GOAL:
Answer each question from the derailment text in a few words.
(a) In what month and year did the ONRSR release the safety message "Unsafe Loading of Coal Wagons"?
(b) At what kilometer mark was the ejected leading wheelset of the trailing bogie left on the track?
(c) At what time was the NCO alerted to an irregularity on the down main line?

PROVIDED TEXT:
---*---
Refer to Appendix A for the full rail industry safety notice.

In July 2019, the ONRSR released a safety message titled; ‘Unsafe Loading of Coal Wagons’. It was an updated safety message with the same safety related content released in response to this occurrence.

Refer to Appendix B for the full safety message.

Derailment

The train travelled approximately 160 km without incident. As the train approached Antiene, it is likely a combination of train handling (train braking was being applied), track geometry (a falling grade of 1:59 and a left hand 690m curve radius[6] into a turnout on tangent track), and the trailing in-train longitudinal forces lifting the 25th wagon and its trailing bogie resulting in the leading wheelset of the trailing bogie mounting the rail at kilometre mark 274.396 km. The wheelset then dismounted the rail in a derailed state at kilometre mark 274.394 km.

The 25th wagon was positioned between two loaded wagons, the front of the wagon was coupled to the 24th wagon and was attached to the 26th wagon by the solid drawbar connection.

Figure 7: Point of Mount (POM) and Point of Dismount (POD) – Antiene Up direction

Source: OTSI

Following the derailment the leading wheelset of the trailing bogie was ejected from the bogie and left on the track at kilometre mark 271.684 km. As the driver remained unaware of the derailment, the train continued with the bogie dragging on the down rail of the up main line within the six foot and foul of the down main line.

Figure 8: WC915 front locomotive footage just prior to collision

Source: Aurizon annotated by OTSI

The derailed wagon and dragging bogie caused damage to multiple parts of the rail infrastructure network. As the train travelled in a derailed state, the NCO received information that may have alerted the NCO to a possible problem however it was received and interpreted in the following manner (see Table 1).

Table 1: NCO log of incident events

Source: ARTC annotated by OTSI to de-identify parties

The responses by the NCO to the track failures as they occurred are likely standard responses taken by any NCO when faced with track irregularities.

At 1202 when the NCO was alerted to an irregularity on the down main line, the NCO’s response was to make contact with the signals team and request they investigate a possible track failure.

This is an immediate action taken by the NCO that attends to a potential problem and would allow the NCO to continue working on other issues while waiting for further information.
---*---
DATA:

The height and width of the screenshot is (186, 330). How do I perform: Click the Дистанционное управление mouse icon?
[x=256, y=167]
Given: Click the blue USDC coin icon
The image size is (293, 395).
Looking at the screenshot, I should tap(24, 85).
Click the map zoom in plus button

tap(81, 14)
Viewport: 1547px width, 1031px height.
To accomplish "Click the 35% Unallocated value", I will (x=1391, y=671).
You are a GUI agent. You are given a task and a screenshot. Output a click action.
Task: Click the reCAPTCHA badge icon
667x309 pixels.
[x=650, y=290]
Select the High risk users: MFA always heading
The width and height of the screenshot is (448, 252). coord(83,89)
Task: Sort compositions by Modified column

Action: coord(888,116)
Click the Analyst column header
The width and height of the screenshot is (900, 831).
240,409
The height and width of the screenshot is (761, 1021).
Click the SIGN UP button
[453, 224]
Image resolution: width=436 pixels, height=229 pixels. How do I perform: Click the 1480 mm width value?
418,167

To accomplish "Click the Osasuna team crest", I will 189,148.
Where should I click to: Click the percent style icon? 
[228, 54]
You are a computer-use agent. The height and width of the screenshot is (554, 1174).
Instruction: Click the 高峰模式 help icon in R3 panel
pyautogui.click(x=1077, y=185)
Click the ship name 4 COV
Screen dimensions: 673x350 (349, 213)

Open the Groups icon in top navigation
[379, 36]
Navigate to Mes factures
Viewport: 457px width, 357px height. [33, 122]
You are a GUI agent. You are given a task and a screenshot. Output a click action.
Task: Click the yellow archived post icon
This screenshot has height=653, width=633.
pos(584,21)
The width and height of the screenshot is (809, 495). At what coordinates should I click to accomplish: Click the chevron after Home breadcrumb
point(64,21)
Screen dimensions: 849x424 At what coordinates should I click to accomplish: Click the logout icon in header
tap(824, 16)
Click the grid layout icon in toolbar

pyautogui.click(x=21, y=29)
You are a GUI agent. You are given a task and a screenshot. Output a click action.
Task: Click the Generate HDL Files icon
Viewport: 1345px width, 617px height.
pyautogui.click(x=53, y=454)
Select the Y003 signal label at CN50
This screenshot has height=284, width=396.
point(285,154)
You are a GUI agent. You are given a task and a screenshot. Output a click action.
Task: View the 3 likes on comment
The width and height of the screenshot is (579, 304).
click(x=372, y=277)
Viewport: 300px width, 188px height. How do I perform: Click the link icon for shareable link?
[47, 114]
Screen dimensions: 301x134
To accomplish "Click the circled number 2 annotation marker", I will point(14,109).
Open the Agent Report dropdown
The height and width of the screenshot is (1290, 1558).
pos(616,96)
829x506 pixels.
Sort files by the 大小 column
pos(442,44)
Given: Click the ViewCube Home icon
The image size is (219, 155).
---*---
OUTPUT FOR THIS TASK:
(a) July 2019
(b) 271.684 km
(c) 1202